In last two weeks, I started to reuse Rust language, the dedicated and a little bit complicated tool with enormous magic. Actually, I admire Rust’s philosophy and vision a lot, which concerns safety and efficiency and tries to strke a subtle balance between simplicity and power.

One of the most intriguing parts of Rust is asynchronous programming, or async in short. The keywords async/await are not original invention of Rust, an increasing number of programming languages are supporting a concurrent programming model. It lets us run a large number of concurrent tasks on a small number of OS threads, while preserving much of the look and feel of ordinary synchronous programming.

In this post, I am going to sumarize some reading and thinking about async recently.

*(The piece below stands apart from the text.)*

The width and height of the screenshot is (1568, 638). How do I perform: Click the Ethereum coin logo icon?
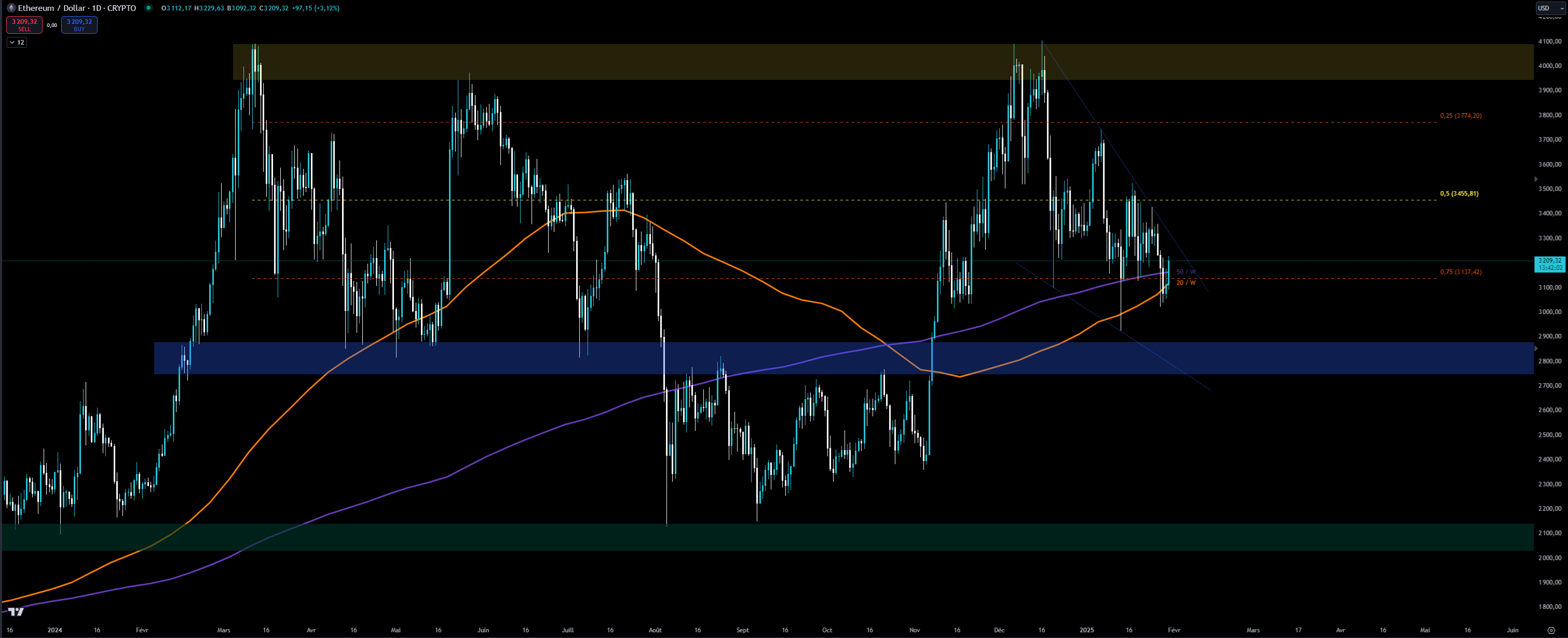pyautogui.click(x=11, y=8)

1. Async vs other concurrency models

Here is a brief overview of the most popular concurrency models can help us understand how asynchronous programming fits within the broader field of concurrent programming:

OS threads don’t require any changes to the programming model, which makes it very easy to express concurrency. However, synchronizing between threads can be difficult, and the performance overhead is large. Thread pools can mitigate some of these costs, but not enough to support massive IO-bound workloads.
Event-driven programming, in conjunction with callbacks, can be very performant, but tends to result in a verbose, “non-linear” control flow. Data flow and error propagation is often hard to follow.
Coroutines, like threads, don’t require changes to the programming model, which makes them easy to use. Like async, they can also support a large number of tasks. However, they abstract away low-level details that are important for systems programming and custom runtime implementors.
The actor model divides all concurrent computation into units called actors, which communicate through fallible message passing, much like in distributed systems. The actor model can be efficiently implemented, but it leaves many practical issues unanswered, such as flow control and retry logic.
async/await has high efficiency and support low-level custom implementors with the ability to support normal programming model. However, innner implementation of async/await is tricky and comlicated which is hard to understand for normal users, compared with threads and coroutines.

The goods news is Rust maintainers and the community has devoted greate energy in building an easy-used concurrency model for us. It consists of two parts:

Multi-thread standard library provides the basic ability to utilize system threads, which is very straightforward and clear.
Async/await are supported by language features + STL + third-part library.

CPU bound and I/O bound

A program is CPU bound if it would go faster if the CPU were faster, i.e. it spends the majority of its time simply using the CPU (doing calculations). A program that computes new digits of π will typically be CPU-bound, it’s just crunching numbers. We also call CPU-bound tasks as computing-intensive tasks. Actually, we need to utilize the advantage of parallel programming to address cpu-bound tasks. When we have to get into massive calculations, it is important to know how to divide the job and get it done by more than one of available cores at once, in parallel.

A program is I/O bound if it would go faster if the I/O subsystem was faster. Which exact I/O system is meant can vary; I typically associate it with the disk, but of course, networking or communication, in general, is common too. A program that looks through a huge file for some data might become I/O bound since the bottleneck is then the reading of the data from disk (actually, this example is perhaps kind of old-fashioned these days with hundreds of MB/s coming in from SSDs).

So, we need to choose different solutions while encoutering different tasks.

async models are preferred with I/O bound tasks.
If the task consist of IO bound and CPU bound tasks, we choose multiple threads. In most cases, a thread-pool is necessary to reduce the overhead of construction and release of native thread.
If CPU bound tasks occupies a larger part, like parallel computing, a multi-thread model is preferred and the number of threads should be a little bit more than CPU cores.
If there are not any specific restrictions, use threads to reduce runtime overhead.